▶ **TASK BRIEF**
Return the following lines verbatim, with no changes of any kind.

▶ **DATA IN THIS EXERCISE**
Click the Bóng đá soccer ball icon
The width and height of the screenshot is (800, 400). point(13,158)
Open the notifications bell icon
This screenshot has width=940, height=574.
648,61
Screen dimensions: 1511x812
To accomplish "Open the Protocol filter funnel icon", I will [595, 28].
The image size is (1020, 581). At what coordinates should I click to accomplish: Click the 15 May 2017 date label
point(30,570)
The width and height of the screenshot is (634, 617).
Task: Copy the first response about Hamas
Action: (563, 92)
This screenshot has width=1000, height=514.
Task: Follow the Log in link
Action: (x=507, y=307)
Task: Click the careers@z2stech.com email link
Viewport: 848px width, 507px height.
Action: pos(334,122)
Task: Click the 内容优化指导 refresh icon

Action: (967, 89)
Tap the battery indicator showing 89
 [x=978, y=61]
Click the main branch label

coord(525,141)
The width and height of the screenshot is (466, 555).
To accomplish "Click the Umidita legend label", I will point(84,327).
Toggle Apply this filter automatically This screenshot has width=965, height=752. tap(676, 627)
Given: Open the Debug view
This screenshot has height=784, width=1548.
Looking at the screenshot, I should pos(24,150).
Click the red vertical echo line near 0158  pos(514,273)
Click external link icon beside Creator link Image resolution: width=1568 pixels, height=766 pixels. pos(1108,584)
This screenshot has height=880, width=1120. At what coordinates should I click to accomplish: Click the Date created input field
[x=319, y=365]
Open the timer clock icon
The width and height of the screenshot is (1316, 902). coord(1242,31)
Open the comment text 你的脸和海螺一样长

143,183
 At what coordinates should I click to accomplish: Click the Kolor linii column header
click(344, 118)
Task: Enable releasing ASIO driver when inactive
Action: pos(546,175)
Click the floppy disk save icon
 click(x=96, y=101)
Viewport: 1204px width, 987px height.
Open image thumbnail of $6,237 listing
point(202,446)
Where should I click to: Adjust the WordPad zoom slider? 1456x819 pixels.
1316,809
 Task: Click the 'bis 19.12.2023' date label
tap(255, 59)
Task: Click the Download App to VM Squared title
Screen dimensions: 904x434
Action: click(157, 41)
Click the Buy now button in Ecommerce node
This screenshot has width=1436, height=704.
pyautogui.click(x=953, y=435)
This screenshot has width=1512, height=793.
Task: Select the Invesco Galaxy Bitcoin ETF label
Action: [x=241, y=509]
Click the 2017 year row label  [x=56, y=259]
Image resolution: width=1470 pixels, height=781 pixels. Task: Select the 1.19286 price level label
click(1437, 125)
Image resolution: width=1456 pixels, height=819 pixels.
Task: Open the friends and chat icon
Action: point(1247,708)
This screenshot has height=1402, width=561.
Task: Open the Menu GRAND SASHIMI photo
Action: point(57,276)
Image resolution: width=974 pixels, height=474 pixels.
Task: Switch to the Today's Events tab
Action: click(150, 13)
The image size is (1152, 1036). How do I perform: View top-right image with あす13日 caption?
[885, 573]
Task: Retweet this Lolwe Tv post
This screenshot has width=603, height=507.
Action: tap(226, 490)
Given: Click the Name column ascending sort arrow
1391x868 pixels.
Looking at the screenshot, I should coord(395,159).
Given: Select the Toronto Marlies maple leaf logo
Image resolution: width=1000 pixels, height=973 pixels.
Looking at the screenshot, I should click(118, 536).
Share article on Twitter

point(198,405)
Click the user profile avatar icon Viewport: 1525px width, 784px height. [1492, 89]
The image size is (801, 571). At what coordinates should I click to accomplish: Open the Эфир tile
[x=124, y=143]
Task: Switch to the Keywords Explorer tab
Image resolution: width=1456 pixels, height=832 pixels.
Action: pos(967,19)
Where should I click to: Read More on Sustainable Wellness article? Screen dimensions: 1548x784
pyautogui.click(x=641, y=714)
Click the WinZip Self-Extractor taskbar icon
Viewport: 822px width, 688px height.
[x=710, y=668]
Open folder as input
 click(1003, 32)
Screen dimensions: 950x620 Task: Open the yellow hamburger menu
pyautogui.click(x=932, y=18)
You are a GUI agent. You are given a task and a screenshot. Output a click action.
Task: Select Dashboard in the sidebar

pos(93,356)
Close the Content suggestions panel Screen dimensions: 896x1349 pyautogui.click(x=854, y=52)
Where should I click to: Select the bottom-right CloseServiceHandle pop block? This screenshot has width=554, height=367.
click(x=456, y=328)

▶ **FULL OUTPUT**
Click the Bóng đá soccer ball icon
The width and height of the screenshot is (800, 400). point(13,158)
Open the notifications bell icon
This screenshot has width=940, height=574.
648,61
Screen dimensions: 1511x812
To accomplish "Open the Protocol filter funnel icon", I will [595, 28].
The image size is (1020, 581). At what coordinates should I click to accomplish: Click the 15 May 2017 date label
point(30,570)
The width and height of the screenshot is (634, 617).
Task: Copy the first response about Hamas
Action: (563, 92)
This screenshot has width=1000, height=514.
Task: Follow the Log in link
Action: (x=507, y=307)
Task: Click the careers@z2stech.com email link
Viewport: 848px width, 507px height.
Action: pos(334,122)
Task: Click the 内容优化指导 refresh icon

Action: (967, 89)
Tap the battery indicator showing 89
 [x=978, y=61]
Click the main branch label

coord(525,141)
The width and height of the screenshot is (466, 555).
To accomplish "Click the Umidita legend label", I will point(84,327).
Toggle Apply this filter automatically This screenshot has width=965, height=752. tap(676, 627)
Given: Open the Debug view
This screenshot has height=784, width=1548.
Looking at the screenshot, I should pos(24,150).
Click the red vertical echo line near 0158  pos(514,273)
Click external link icon beside Creator link Image resolution: width=1568 pixels, height=766 pixels. pos(1108,584)
This screenshot has height=880, width=1120. At what coordinates should I click to accomplish: Click the Date created input field
[x=319, y=365]
Open the timer clock icon
The width and height of the screenshot is (1316, 902). coord(1242,31)
Open the comment text 你的脸和海螺一样长

143,183
 At what coordinates should I click to accomplish: Click the Kolor linii column header
click(344, 118)
Task: Enable releasing ASIO driver when inactive
Action: pos(546,175)
Click the floppy disk save icon
 click(x=96, y=101)
Viewport: 1204px width, 987px height.
Open image thumbnail of $6,237 listing
point(202,446)
Where should I click to: Adjust the WordPad zoom slider? 1456x819 pixels.
1316,809
 Task: Click the 'bis 19.12.2023' date label
tap(255, 59)
Task: Click the Download App to VM Squared title
Screen dimensions: 904x434
Action: click(157, 41)
Click the Buy now button in Ecommerce node
This screenshot has width=1436, height=704.
pyautogui.click(x=953, y=435)
This screenshot has width=1512, height=793.
Task: Select the Invesco Galaxy Bitcoin ETF label
Action: [x=241, y=509]
Click the 2017 year row label  [x=56, y=259]
Image resolution: width=1470 pixels, height=781 pixels. Task: Select the 1.19286 price level label
click(1437, 125)
Image resolution: width=1456 pixels, height=819 pixels.
Task: Open the friends and chat icon
Action: point(1247,708)
This screenshot has height=1402, width=561.
Task: Open the Menu GRAND SASHIMI photo
Action: point(57,276)
Image resolution: width=974 pixels, height=474 pixels.
Task: Switch to the Today's Events tab
Action: click(150, 13)
The image size is (1152, 1036). How do I perform: View top-right image with あす13日 caption?
[885, 573]
Task: Retweet this Lolwe Tv post
This screenshot has width=603, height=507.
Action: tap(226, 490)
Given: Click the Name column ascending sort arrow
1391x868 pixels.
Looking at the screenshot, I should coord(395,159).
Given: Select the Toronto Marlies maple leaf logo
Image resolution: width=1000 pixels, height=973 pixels.
Looking at the screenshot, I should click(118, 536).
Share article on Twitter

point(198,405)
Click the user profile avatar icon Viewport: 1525px width, 784px height. [1492, 89]
The image size is (801, 571). At what coordinates should I click to accomplish: Open the Эфир tile
[x=124, y=143]
Task: Switch to the Keywords Explorer tab
Image resolution: width=1456 pixels, height=832 pixels.
Action: pos(967,19)
Where should I click to: Read More on Sustainable Wellness article? Screen dimensions: 1548x784
pyautogui.click(x=641, y=714)
Click the WinZip Self-Extractor taskbar icon
Viewport: 822px width, 688px height.
[x=710, y=668]
Open folder as input
 click(1003, 32)
Screen dimensions: 950x620 Task: Open the yellow hamburger menu
pyautogui.click(x=932, y=18)
You are a GUI agent. You are given a task and a screenshot. Output a click action.
Task: Select Dashboard in the sidebar

pos(93,356)
Close the Content suggestions panel Screen dimensions: 896x1349 pyautogui.click(x=854, y=52)
Where should I click to: Select the bottom-right CloseServiceHandle pop block? This screenshot has width=554, height=367.
click(x=456, y=328)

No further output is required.